Confieso que en un principio, le tuve cierta aversión a los blogs, al menos al uso que tradicionalmente se les da. Convierte a cada quien en un ente generador de informaciones escritas, y le da herramientas para “publicar” esas informaciones en el Internet a gente que no siempre sabe discernir qué es lo que merece ver la luz del día y qué no.
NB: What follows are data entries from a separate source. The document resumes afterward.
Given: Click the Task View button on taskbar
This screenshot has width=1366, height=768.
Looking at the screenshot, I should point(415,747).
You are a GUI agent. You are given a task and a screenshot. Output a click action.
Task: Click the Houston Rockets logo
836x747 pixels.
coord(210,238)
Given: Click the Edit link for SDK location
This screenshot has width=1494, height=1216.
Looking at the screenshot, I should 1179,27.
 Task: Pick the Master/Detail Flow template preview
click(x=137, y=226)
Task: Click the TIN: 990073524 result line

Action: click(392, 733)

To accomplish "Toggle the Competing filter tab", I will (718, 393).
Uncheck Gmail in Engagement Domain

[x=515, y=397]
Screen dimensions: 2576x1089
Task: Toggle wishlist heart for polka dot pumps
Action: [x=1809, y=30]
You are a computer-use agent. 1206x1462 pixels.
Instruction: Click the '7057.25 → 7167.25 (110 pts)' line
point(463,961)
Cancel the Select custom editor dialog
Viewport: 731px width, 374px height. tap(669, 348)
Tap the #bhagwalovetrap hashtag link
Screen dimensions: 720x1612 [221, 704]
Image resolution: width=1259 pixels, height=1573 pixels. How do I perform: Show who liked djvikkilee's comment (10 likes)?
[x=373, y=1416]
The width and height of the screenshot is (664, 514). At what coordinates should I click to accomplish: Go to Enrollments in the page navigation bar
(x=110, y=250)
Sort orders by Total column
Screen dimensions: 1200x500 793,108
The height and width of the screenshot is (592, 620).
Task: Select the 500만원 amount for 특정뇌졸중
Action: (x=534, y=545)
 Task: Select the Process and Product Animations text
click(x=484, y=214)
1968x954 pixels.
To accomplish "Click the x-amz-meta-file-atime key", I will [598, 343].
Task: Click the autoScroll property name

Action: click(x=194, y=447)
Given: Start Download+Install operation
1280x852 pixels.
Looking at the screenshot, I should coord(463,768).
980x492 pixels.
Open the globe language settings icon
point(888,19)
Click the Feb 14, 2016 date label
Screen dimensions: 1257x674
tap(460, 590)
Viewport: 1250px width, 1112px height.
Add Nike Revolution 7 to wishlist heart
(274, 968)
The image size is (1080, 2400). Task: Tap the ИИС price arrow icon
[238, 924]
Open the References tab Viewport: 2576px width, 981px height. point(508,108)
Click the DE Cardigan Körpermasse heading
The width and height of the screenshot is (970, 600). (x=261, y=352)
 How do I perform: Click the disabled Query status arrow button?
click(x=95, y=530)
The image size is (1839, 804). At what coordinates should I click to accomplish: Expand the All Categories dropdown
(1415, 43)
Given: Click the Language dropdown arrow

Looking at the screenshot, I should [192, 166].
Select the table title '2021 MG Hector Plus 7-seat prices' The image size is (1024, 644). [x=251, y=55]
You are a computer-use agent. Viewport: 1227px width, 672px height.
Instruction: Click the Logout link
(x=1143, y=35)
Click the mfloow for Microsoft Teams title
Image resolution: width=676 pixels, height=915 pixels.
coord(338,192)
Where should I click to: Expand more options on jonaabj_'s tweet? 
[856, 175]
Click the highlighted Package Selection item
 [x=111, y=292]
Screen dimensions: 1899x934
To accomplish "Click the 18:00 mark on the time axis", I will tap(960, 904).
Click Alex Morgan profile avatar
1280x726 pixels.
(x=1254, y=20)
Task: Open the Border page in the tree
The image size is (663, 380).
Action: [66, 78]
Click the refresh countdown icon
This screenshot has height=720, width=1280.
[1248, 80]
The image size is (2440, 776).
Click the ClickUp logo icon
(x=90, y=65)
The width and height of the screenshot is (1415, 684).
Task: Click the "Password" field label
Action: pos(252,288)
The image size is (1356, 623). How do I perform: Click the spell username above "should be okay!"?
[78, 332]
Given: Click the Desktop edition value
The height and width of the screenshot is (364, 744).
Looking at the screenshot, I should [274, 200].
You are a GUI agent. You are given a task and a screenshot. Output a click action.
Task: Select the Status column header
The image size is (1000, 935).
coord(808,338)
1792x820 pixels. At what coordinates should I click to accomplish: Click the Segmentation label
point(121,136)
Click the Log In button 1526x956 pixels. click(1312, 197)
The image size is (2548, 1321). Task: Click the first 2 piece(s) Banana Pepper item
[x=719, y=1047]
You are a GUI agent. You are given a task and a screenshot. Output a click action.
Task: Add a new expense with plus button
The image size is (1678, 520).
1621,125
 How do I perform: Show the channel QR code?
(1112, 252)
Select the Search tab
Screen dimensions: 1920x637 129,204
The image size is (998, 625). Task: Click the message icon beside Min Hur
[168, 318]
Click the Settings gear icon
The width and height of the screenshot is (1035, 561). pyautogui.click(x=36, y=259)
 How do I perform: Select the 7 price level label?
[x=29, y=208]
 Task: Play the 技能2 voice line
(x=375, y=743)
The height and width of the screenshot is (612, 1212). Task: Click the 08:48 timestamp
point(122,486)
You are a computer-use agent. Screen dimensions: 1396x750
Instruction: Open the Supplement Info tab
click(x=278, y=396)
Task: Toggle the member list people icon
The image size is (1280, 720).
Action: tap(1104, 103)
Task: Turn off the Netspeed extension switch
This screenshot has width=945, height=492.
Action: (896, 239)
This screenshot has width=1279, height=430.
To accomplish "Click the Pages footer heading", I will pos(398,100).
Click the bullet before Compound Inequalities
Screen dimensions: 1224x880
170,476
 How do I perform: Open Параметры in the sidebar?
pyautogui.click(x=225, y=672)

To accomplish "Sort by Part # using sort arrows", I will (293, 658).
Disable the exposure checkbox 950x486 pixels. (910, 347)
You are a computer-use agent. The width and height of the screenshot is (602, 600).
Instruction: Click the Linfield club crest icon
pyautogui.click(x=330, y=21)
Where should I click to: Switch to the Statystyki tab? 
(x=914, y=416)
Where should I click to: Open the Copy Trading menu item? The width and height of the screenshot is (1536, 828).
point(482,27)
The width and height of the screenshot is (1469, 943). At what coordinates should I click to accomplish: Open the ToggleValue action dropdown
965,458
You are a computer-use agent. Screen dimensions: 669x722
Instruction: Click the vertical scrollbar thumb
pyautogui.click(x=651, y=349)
Los blogs que hablan sobre trivialidades son muchos, y ahogan casi en su totalidad a los que no lo hacen.
Igual de inútil es el uso que les dan ciertos medios de comunicación, donde los colaboradores creen que es un espacio para regurgitar noticias y no van más allá.
Sin embargo, hay algunos que han utilizado las bitácoras como método para cuestionar los paradigmas tradicionales de la información, donde la audiencia era una masa pasiva que recibía la información de un ente que la generaba y la interpretaba, y donde lo que es noticia se decidía basado en criterios teóricos y de rentabilidad.
Es un cambio que venía dándose desde mucho antes, y que ha obligado a los medios de comunicación a darle más participación al ciudadano; se ha creado un espacio donde la “masa” -que de masa no tiene nada, porque es tan heterogénea como la información- le dice al medio qué quiere ver, y si el medio no hace caso, se desplaza a otra fuente que sí lo haga.
Yo no soy excesivamente contestatario a la fórmula tradicional de los medios de comunicación, ni creo que el Web 2.0 es el fin del periodismo. Sin embargo, sí veo que se ha democratizado el acceso a la información, y creo que aquellos que queremos ser (o somos) periodistas tenemos ante nosotros una maravillosa herramienta -entiéndase, los blogs- para practicar un nuevo periodismo, uno que no se limite a contar los hechos, sino a analizarlos y a tomar posturas si nos da la gana, y a publicar esa información sin tener que responder ni a criterios editoriales ni a agendas personales que no sean las nuestras.
Por todo lo anterior, el blog es la herramienta ideal.